The U.S. Forest Service's Pacific Northwest Research Station today released a new report that outlines a climate adaptation strategy for yellow-cedar in Alaska.
The report, A Climate Adaptation Strategy for Conservation and Management of Yellow-Cedar in Alaska, is the first to provide a comprehensive science-based approach for managing the species in the face of climate change in the state of Alaska, where some populations of the tree have been declining over the past century. The report was produced in collaboration with land managers and specialists with the Forest Service's Alaska Region and State and Private Forestry forest health professionals and will be an important reference for the U.S. Fish and Wildlife Service to review as it considers a petition to list yellow-cedar under the Endangered Species Act.
"Our report assesses the past, current, and expected future condition of yellow-cedar forests across all land ownerships where yellow-cedar grows in Alaska," said Paul Hennon, a research forest pathologist based at the station's Juneau Lab and the lead author of the report. "The report reveals specific areas of yellow-cedar forest that are affected by tree death, those that are currently healthy but are at high risk of mortality, and those that are expected to remain healthy in the future." Considerations for active management or monitoring are offered for each of these three outcomes.
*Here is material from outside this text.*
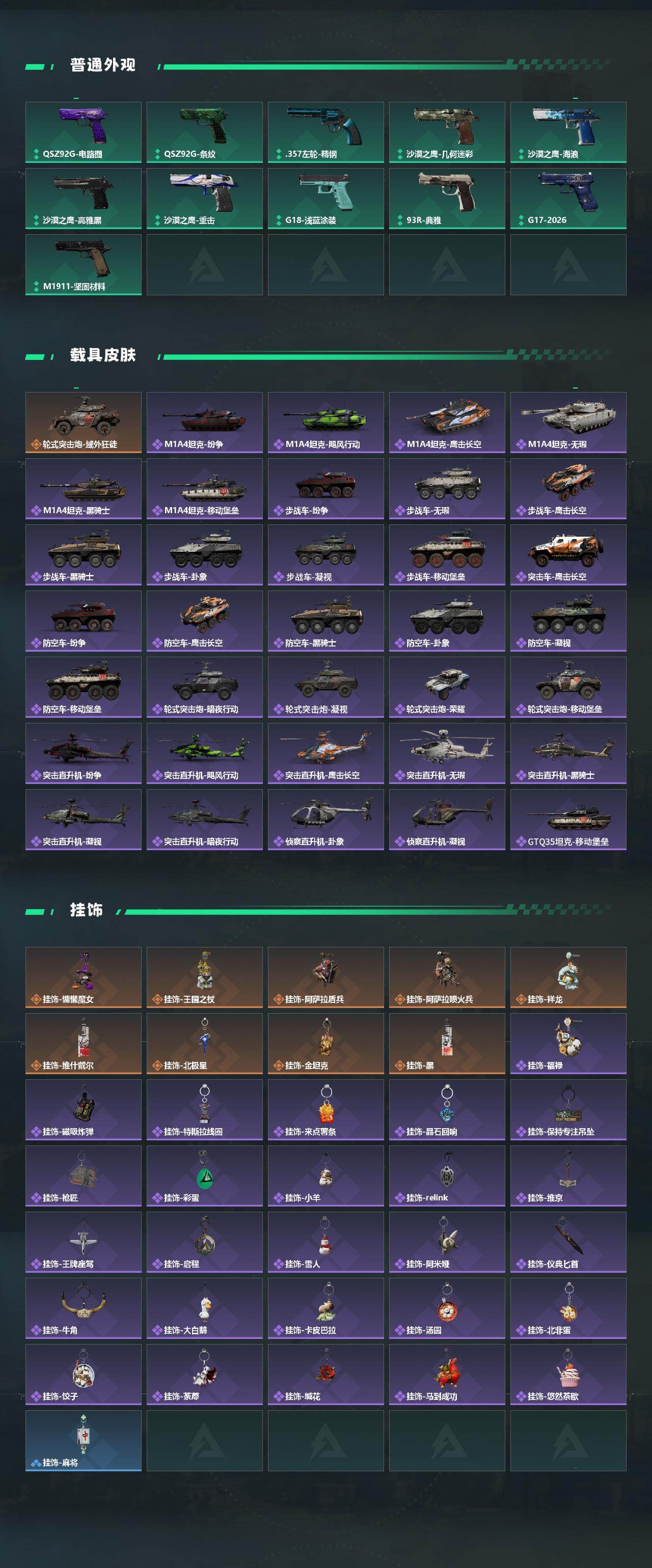Viewport: 652px width, 1568px height.
Task: Pick the 防空车-黑骑士 vehicle skin
Action: tap(325, 621)

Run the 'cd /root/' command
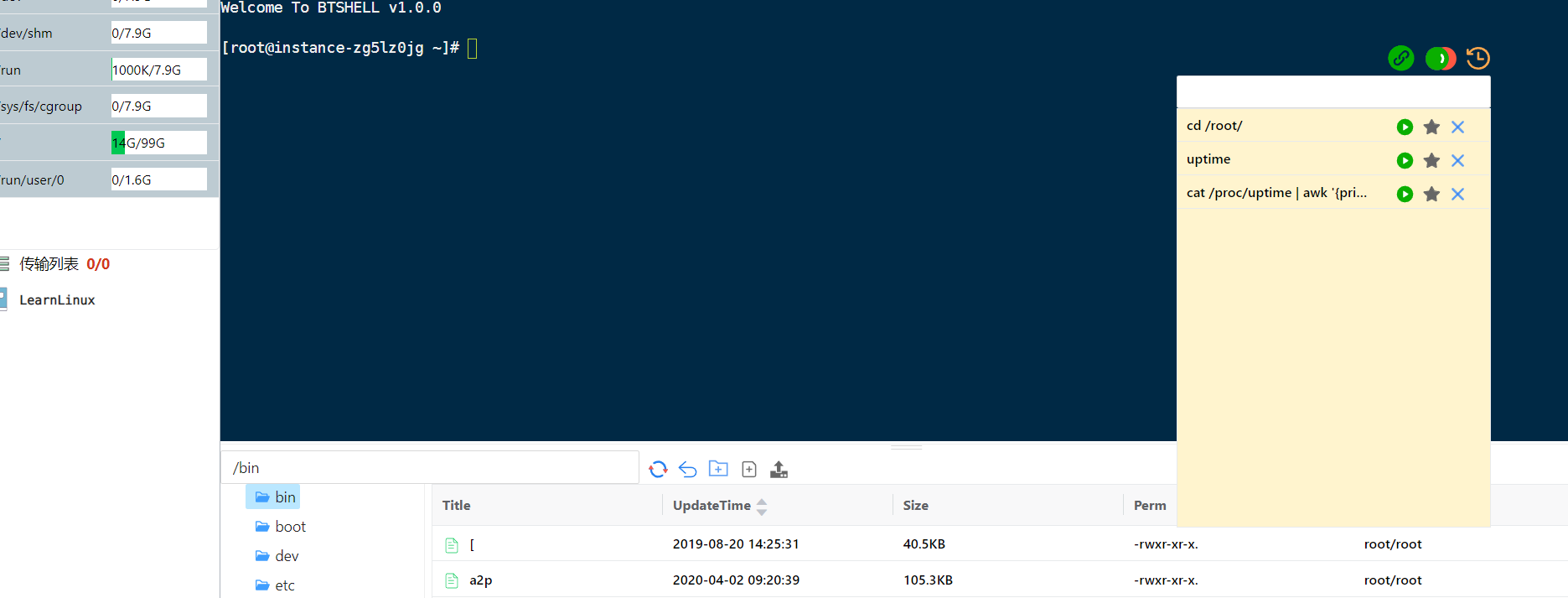(1405, 127)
Yellow-cedar is a culturally, economically, and ecologically valuable species that grows as far north as Prince William Sound in Alaska to as far south as the northern tip of California. Some yellow-cedar populations in Alaska and British Columbia have experienced mortality over the past 100 years linked to a warming climate, Hennon and his colleagues discovered in previous work. Loss of snow cover exposes yellow-cedar's roots to freezing, which can kill the tree.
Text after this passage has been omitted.